> [CONSIGNE 1]: D'après le texte sur Mantegna, de quel peintre Mantegna fut-il le précurseur direct ?
> [CONSIGNE 2]: Relevez, s'il vous plaît, tous les mots à majuscule initiale du texte sur Mantegna qui désignent une personne, un lieu ou une publication.
> [CONSIGNE 3]:
Les affirmations suivantes concordent-elles avec le texte sur Mantegna ? Répondez par oui ou non pour chacune, en citant les mots du texte qui tranchent.
(a) Mantegna était un peintre italien de la Renaissance.
(b) La clientèle de l'art contemporain le plus commercial se compose de vieux aristocrates.
(c) L'exposition consacrée à Mantegna a lieu au musée d'Orsay.

═════ TEXTE SÉLECTIONNÉ ═════

Mantegna au Louvre

Message par com_71 » 25 Oct 2008, 11:56

(Rouge n° 2270 a écrit :EXPOSITION

La peinture sortant de sa servitude

Le musée du Louvre expose les œuvres de Mantegna, peintre italien de la Renaissance.

L’art contemporain le plus commercial, le plus soumis aux caprices de sa clientèle de jeunes milliardaires, ne donne pas la moindre idée de ce que fut la peinture de commande, dans sa servilité, tout au long de l’histoire des arts occidentaux. Ce sont des « artistes libres » que ces milliardaires prétendent collectionner aujourd’hui. Cette prétention, issue du projet infiniment plus élevé d’un art réellement indépendant, doit beaucoup à quelques peintres, qui entreprirent de sortir de leur statut de petit ouvrier à façon. Sur ce plan, le précurseur direct de Vinci fut Mantegna.

═════ ENREGISTREMENTS FOURNIS ═════

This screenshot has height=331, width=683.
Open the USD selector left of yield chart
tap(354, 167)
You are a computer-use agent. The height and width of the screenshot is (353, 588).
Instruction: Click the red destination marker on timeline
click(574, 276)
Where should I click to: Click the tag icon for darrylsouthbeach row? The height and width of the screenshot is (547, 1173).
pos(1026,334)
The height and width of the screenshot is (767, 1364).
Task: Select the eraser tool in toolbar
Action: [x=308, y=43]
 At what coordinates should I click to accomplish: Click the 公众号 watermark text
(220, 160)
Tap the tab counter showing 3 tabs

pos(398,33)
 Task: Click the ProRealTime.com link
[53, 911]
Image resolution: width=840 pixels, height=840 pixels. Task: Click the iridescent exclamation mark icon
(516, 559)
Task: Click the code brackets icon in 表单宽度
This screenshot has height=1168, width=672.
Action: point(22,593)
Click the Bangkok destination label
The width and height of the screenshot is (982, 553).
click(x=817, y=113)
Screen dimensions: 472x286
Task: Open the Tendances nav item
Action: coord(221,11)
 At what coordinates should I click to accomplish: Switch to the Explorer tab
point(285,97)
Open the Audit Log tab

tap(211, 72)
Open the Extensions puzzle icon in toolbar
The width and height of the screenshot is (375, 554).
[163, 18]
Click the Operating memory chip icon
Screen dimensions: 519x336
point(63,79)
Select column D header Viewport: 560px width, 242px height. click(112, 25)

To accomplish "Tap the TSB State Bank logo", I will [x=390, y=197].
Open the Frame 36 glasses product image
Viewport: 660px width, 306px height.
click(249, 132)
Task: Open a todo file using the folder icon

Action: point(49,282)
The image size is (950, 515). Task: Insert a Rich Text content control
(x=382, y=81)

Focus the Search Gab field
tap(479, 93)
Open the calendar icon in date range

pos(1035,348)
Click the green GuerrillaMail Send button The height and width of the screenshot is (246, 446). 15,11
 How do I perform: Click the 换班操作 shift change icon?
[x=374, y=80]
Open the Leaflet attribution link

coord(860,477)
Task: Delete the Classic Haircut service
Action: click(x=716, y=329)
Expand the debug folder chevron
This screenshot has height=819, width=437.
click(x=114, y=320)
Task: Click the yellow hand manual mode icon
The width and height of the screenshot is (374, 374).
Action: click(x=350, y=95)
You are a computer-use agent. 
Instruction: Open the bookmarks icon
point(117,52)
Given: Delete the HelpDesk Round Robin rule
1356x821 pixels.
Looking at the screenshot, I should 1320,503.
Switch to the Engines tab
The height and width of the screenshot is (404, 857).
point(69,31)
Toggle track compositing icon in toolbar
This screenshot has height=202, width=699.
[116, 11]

═════

> [RÉPONSE COMPLÈTE 1]: Mantegna fut le précurseur direct de Vinci.

> [RÉPONSE COMPLÈTE 2]: Mantegna, Louvre, Rouge, Vinci

> [RÉPONSE COMPLÈTE 3]:
(a) Oui : « Mantegna, peintre italien de la Renaissance ».
(b) Non : « sa clientèle de jeunes milliardaires ».
(c) Non : « Le musée du Louvre expose les œuvres de Mantegna ».